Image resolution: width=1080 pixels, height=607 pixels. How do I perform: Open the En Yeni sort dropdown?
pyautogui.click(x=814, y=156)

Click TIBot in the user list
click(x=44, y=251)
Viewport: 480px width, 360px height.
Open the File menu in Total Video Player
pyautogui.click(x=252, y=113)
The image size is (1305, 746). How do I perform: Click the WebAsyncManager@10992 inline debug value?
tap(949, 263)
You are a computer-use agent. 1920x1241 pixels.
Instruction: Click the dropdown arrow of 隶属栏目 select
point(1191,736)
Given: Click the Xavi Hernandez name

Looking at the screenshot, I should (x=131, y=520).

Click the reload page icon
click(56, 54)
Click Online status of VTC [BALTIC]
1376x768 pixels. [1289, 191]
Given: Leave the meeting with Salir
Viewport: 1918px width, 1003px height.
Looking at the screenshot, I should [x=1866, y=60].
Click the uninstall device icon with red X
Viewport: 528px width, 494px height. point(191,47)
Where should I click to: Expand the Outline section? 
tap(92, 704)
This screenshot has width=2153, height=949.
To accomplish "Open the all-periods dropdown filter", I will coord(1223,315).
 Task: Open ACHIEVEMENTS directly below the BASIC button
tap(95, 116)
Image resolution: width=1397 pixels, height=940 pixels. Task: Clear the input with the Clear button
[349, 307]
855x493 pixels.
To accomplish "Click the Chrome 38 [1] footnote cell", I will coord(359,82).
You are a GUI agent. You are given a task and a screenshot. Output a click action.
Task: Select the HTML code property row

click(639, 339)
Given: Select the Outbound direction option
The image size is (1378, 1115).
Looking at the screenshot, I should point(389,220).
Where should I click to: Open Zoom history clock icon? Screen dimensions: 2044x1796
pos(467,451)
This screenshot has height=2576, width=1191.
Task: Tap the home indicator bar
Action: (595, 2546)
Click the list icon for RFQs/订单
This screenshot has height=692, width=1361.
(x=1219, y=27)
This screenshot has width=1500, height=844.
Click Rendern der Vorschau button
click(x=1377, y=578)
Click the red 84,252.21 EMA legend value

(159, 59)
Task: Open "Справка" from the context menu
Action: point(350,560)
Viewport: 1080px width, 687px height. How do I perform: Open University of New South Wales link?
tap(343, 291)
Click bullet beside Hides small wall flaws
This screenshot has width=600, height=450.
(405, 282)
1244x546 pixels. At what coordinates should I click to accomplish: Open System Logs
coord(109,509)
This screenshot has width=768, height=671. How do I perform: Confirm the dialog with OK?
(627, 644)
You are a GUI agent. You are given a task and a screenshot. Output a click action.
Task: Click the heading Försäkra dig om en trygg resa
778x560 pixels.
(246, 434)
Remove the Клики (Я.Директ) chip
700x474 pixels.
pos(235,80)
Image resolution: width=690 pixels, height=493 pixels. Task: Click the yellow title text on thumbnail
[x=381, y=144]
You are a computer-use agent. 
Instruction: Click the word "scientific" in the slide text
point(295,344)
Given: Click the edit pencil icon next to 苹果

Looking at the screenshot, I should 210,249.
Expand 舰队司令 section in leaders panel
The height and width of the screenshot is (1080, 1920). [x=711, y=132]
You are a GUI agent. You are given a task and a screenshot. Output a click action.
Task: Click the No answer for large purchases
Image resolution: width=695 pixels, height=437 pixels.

----------

Written exercise
Repeat the lines from the one containing "Given: Click the edit pencil icon next to 苹果" through the end of the records, both ends included.

Completed exercise
Given: Click the edit pencil icon next to 苹果

Looking at the screenshot, I should 210,249.
Expand 舰队司令 section in leaders panel
The height and width of the screenshot is (1080, 1920). [x=711, y=132]
You are a GUI agent. You are given a task and a screenshot. Output a click action.
Task: Click the No answer for large purchases
Image resolution: width=695 pixels, height=437 pixels.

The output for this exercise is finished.